* [DATA TO USE]
____________________
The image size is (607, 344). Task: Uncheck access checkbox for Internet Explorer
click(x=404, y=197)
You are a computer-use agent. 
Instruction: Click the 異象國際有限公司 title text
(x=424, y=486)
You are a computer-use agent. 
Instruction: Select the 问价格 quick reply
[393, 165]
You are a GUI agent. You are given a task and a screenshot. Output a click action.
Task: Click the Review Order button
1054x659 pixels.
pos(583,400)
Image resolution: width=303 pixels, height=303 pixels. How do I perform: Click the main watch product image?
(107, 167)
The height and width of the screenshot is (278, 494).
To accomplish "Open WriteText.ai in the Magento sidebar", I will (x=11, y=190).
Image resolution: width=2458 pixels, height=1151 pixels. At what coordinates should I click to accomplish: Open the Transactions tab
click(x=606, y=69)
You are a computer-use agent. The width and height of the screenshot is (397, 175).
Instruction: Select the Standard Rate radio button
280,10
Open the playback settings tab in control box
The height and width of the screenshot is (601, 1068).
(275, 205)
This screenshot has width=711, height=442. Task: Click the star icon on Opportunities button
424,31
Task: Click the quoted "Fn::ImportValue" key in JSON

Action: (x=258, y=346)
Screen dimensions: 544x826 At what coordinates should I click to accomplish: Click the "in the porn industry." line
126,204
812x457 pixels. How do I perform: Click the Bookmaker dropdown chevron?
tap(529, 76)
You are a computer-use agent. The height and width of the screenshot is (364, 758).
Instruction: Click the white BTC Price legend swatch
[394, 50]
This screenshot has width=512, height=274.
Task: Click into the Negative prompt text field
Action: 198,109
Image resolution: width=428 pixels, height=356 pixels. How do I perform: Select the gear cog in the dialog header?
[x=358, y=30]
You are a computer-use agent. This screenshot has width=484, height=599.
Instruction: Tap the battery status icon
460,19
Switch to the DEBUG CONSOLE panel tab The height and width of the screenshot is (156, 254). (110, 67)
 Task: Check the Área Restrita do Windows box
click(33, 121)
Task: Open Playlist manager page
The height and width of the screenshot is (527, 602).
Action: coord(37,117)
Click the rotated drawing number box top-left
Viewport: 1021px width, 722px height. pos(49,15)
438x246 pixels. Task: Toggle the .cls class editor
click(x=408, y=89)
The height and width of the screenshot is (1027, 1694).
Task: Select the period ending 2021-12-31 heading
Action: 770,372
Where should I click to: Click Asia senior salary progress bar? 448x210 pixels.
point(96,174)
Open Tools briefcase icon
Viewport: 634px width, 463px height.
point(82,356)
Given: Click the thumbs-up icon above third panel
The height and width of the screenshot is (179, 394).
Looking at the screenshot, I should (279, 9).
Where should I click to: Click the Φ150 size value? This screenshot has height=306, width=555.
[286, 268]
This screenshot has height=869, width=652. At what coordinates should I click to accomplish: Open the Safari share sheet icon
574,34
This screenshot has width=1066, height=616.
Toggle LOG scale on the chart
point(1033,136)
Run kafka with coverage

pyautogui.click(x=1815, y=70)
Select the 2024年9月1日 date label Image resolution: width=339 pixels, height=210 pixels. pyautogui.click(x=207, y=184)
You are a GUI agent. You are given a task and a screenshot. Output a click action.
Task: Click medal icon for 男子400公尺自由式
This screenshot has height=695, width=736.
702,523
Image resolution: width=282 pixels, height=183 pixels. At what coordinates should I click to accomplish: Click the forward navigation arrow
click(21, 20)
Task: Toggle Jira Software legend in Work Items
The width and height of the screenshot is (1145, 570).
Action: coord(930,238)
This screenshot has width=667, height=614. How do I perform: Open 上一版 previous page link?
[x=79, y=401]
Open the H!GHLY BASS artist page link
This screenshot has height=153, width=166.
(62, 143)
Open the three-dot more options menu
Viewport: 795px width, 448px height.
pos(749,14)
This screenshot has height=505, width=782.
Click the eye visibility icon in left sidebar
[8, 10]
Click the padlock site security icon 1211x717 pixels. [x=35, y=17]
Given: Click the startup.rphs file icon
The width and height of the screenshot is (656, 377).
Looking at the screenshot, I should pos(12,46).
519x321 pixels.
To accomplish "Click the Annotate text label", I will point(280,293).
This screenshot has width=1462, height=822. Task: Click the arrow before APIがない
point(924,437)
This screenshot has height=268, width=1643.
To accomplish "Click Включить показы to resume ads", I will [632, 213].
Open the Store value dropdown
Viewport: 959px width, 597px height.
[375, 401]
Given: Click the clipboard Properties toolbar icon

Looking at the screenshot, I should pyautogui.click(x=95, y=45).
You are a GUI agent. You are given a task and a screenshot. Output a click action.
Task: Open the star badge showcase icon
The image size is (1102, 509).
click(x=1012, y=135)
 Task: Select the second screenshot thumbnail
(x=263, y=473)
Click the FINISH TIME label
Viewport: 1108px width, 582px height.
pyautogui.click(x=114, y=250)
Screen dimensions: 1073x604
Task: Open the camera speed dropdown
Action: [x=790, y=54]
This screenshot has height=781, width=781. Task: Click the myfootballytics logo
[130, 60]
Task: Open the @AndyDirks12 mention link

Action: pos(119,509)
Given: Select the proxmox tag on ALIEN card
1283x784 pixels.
____________________
* [OBJECTIVE]
Copy out the stretch of the records from the line containing "519x321 pixels." through the end of the records, inclusive.

* [SOLUTION TO THIS TASK]
519x321 pixels.
To accomplish "Click the Annotate text label", I will point(280,293).
This screenshot has width=1462, height=822. Task: Click the arrow before APIがない
point(924,437)
This screenshot has height=268, width=1643.
To accomplish "Click Включить показы to resume ads", I will [632, 213].
Open the Store value dropdown
Viewport: 959px width, 597px height.
[375, 401]
Given: Click the clipboard Properties toolbar icon

Looking at the screenshot, I should pyautogui.click(x=95, y=45).
You are a GUI agent. You are given a task and a screenshot. Output a click action.
Task: Open the star badge showcase icon
The image size is (1102, 509).
click(x=1012, y=135)
 Task: Select the second screenshot thumbnail
(x=263, y=473)
Click the FINISH TIME label
Viewport: 1108px width, 582px height.
pyautogui.click(x=114, y=250)
Screen dimensions: 1073x604
Task: Open the camera speed dropdown
Action: [x=790, y=54]
This screenshot has height=781, width=781. Task: Click the myfootballytics logo
[130, 60]
Task: Open the @AndyDirks12 mention link

Action: pos(119,509)
Given: Select the proxmox tag on ALIEN card
1283x784 pixels.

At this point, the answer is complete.